US govt shutdown Jan 2019
© Reuters / Shannon StapletonThe General Grant National Monument in New York closed due to the partial government shutdown.
President Trump attacked House Speaker Nancy Pelosi for taking a paycheck during a government shutdown. But Pelosi is not the only lawmaker bringing home the cash while furloughed workers scrimp and save.

"Why is Nancy Pelosi getting paid when people who are working are not?" Trump tweeted on Tuesday.


The government has been partially shut down for over three weeks, during which around 400,000 federal workers have missed their first paycheck of 2019. Despite several rounds of negotiations, Trump and Congressional Democratic leaders Chuck Schumer and Nancy Pelosi have failed to reach a compromise on Trump's request for $5.7 billion to build a wall along the Mexican border.

Among those going without pay are the 42,000 active duty members of the Coast Guard, who missed their mid-monthly paycheck on Tuesday, the first time in the nation's history that a branch of the armed forces has gone unpaid. Over 20 government agencies have shut their doors, as have federally funded museums, national parks, and zoos.
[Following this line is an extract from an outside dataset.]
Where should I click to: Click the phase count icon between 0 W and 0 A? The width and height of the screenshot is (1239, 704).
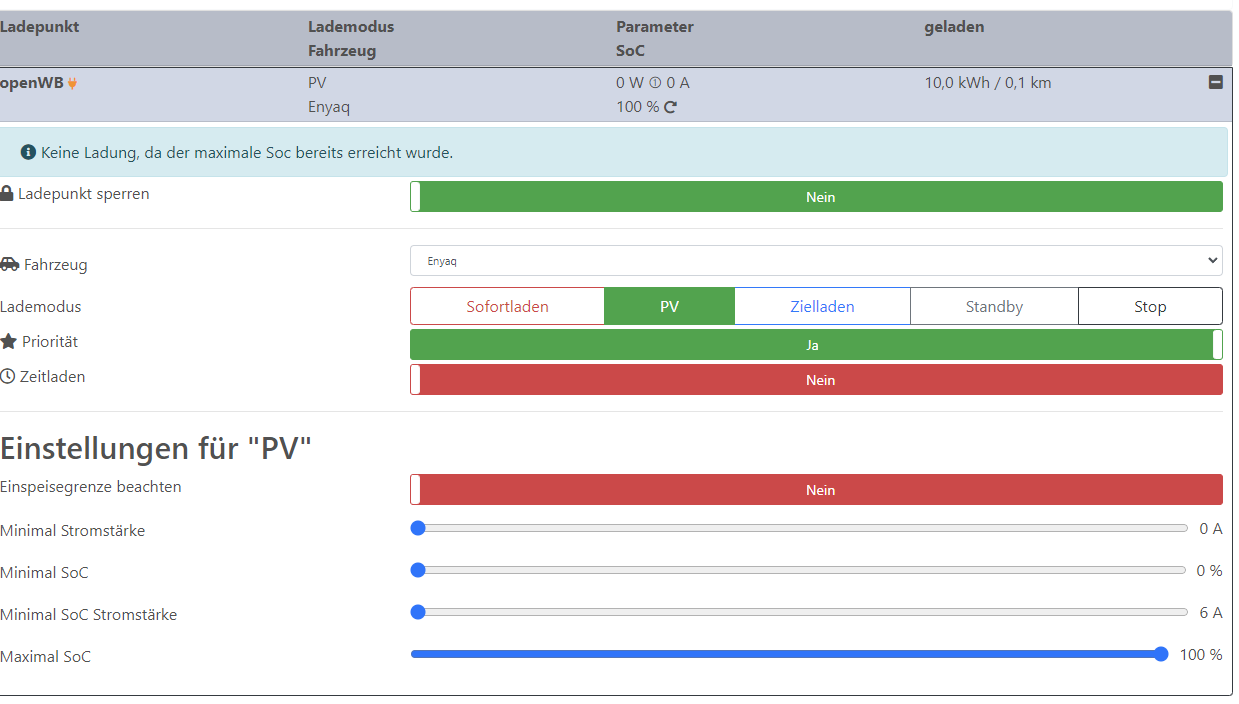tap(655, 83)
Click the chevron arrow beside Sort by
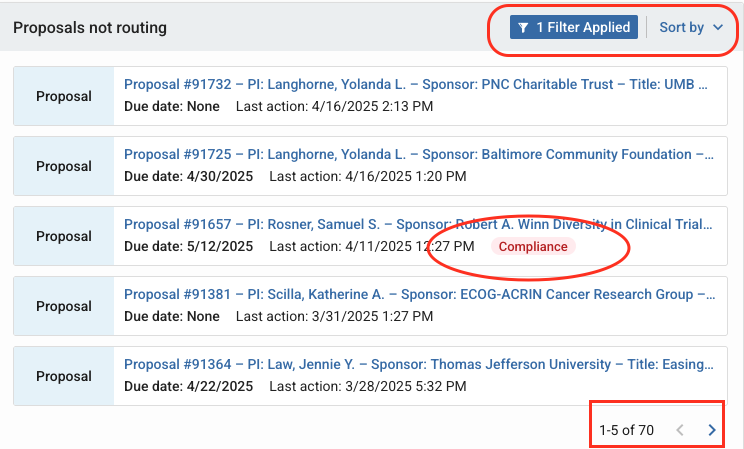Image resolution: width=744 pixels, height=449 pixels. coord(718,28)

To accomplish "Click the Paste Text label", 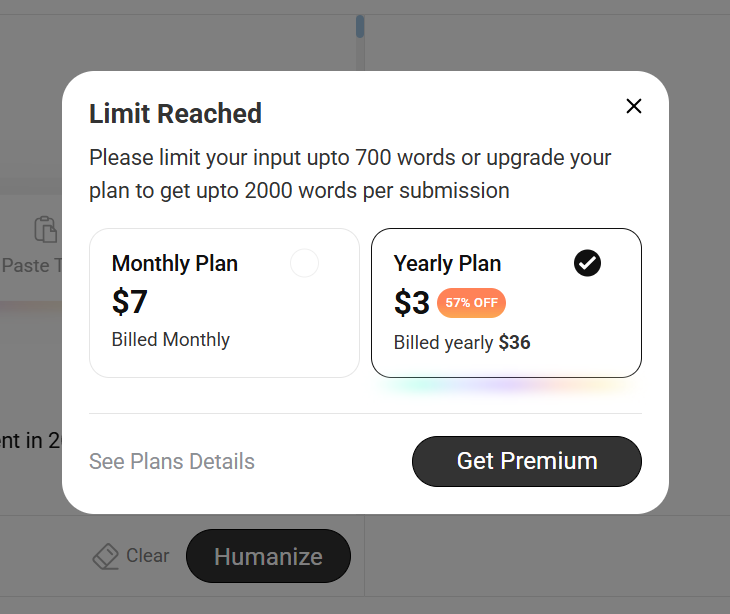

While the Senate passed a bill before Christmas guaranteeing backpay to all furloughed workers, those workers will only be paid once the government reopens, and a resolution currently seems a long way off.

But not everyone is tightening their belts. The Department of Defense is still funded, as is Customs and Border Patrol, the US Postal Service, and three quarters of all government departments and agencies.

Lawmakers themselves needn't worry either. All 435 Representatives and 100 Senators are still entitled to their pay, even those Democrats Trump attacked for jetting off on a fact-finding trip to sunny Puerto Rico. The 16 officers and officials on the hill - from the sergeants at arms to the chaplains - will also stay warm and fed during the shutdown.

Congressmen and Senators take home $174,000 per year. As Speaker of the House, Pelosi is the highest paid lawmaker on Capitol Hill, bringing home $223,500 per year.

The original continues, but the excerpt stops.